TASK INSTRUCTIONS: Write out again the lines from the line with "Screen dimensions: 162x288" up to and including the line with "Click the www.tvfool.com link", exactly as they stand below, and skip any picture.

Dataset entries:
=-=-=

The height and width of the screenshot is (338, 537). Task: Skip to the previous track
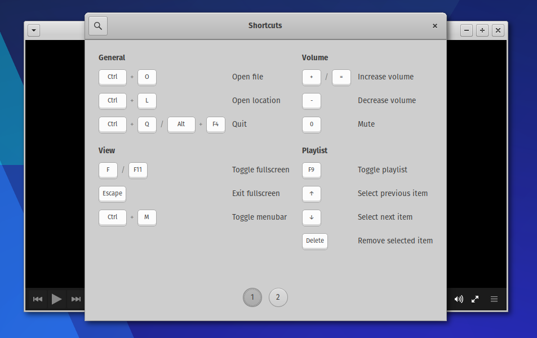(37, 299)
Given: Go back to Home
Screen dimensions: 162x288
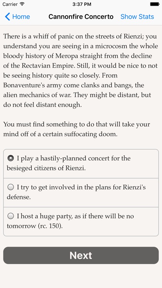Looking at the screenshot, I should [17, 17].
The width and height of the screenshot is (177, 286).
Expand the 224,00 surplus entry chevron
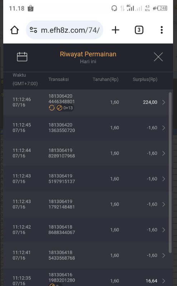(163, 102)
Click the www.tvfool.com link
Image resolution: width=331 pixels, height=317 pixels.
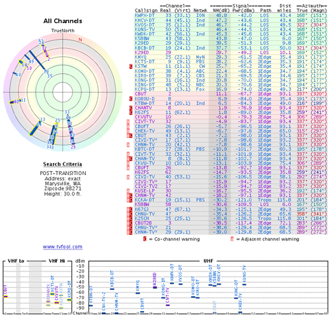(63, 247)
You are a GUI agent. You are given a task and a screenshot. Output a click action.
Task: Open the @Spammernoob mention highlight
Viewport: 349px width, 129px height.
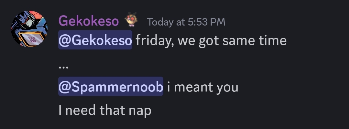pyautogui.click(x=111, y=86)
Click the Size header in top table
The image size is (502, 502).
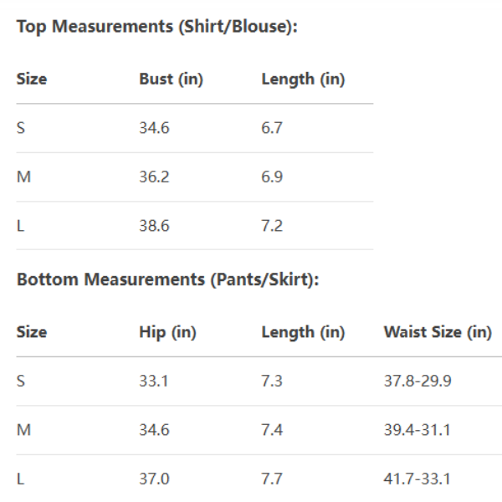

=-=-=

YOUR RESPONSE:
Screen dimensions: 162x288
Looking at the screenshot, I should [17, 17].
The width and height of the screenshot is (177, 286).
Expand the 224,00 surplus entry chevron
(163, 102)
Click the www.tvfool.com link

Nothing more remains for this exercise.